Accurately representing the price-demand relationship is critical for the success of a price optimization system. This research first uses booking data from 28 U.S. hotels to investigate the validity of two key assumptions in hotel revenue management. The assumptions are: 1) customers who book later are willing to pay higher rates than customers who book earlier; and, 2) demand is stronger during the week than on the weekend. Empirical results based on an analysis of booking curves, average paid rates, and occupancy rates for group, restricted retail, unrestricted retail, and negotiated demand segments challenge the validity of these assumptions. The combination of lower utilization rates and greater product differentiation suggests that hotels should apply different approaches than simply matching competitor rates to avoid losing market share. On days when inventory is near capacity, traditional yield management tactics deliver tremendous value, but these should be augmented by incorporating price response of demand and competition effects. On days when demand is soft and occupancy is projected to be low, price and competition based strategies should dominate.

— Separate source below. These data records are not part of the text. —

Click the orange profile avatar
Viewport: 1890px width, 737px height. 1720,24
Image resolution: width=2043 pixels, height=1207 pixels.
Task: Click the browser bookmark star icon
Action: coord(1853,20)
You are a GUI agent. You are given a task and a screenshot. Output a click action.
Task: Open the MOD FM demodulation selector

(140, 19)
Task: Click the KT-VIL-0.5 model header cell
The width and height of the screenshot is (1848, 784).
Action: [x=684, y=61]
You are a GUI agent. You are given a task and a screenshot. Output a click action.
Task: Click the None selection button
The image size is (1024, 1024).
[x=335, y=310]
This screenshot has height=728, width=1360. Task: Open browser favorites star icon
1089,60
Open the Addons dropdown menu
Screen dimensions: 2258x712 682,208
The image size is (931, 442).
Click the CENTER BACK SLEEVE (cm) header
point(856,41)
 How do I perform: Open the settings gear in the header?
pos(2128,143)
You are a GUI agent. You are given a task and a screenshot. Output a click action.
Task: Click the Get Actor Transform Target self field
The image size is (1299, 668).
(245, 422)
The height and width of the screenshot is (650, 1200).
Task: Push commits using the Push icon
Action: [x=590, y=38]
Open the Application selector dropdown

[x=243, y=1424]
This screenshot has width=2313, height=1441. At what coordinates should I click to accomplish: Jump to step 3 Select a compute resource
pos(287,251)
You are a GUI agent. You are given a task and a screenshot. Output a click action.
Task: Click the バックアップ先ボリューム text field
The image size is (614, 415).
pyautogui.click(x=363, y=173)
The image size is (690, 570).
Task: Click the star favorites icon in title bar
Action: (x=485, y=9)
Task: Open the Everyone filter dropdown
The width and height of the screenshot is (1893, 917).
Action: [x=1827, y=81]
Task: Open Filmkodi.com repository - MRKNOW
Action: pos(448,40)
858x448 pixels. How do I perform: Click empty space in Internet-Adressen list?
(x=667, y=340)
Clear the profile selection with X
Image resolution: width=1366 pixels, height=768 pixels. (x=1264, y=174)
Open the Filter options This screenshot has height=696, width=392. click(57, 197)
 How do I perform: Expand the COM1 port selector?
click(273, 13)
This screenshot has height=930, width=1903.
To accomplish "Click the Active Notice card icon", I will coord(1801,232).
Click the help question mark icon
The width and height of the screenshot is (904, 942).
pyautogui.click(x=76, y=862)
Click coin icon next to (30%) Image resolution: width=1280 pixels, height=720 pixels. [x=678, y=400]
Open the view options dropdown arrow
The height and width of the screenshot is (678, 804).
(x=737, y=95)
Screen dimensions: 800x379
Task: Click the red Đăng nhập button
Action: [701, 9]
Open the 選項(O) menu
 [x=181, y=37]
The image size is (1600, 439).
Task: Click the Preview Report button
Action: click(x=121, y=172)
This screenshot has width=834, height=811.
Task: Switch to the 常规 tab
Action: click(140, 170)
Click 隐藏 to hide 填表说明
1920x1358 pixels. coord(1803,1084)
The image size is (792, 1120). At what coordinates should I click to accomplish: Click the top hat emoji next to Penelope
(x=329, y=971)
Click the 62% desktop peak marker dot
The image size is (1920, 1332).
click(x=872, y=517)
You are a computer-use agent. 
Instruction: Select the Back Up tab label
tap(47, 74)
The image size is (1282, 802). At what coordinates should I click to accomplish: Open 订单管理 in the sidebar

The hotel price optimization problem with linear demand model is a quadratic programming problem with prices of products that utilize multiple staynight rooms as the decision variable. The optimal solution of the hotel price optimization problems has unique properties that enables us to develop an alternative optimization algorithm that does not require solving quadratic optimization problem. Using the well known least norm problem as a subroutine, the optimization problem can be solved as finding a minimum distance between a polyhedron defined by non-negative demand and capacity constraints. This algorithm is efficient when only a few of the staynights are highly constrained.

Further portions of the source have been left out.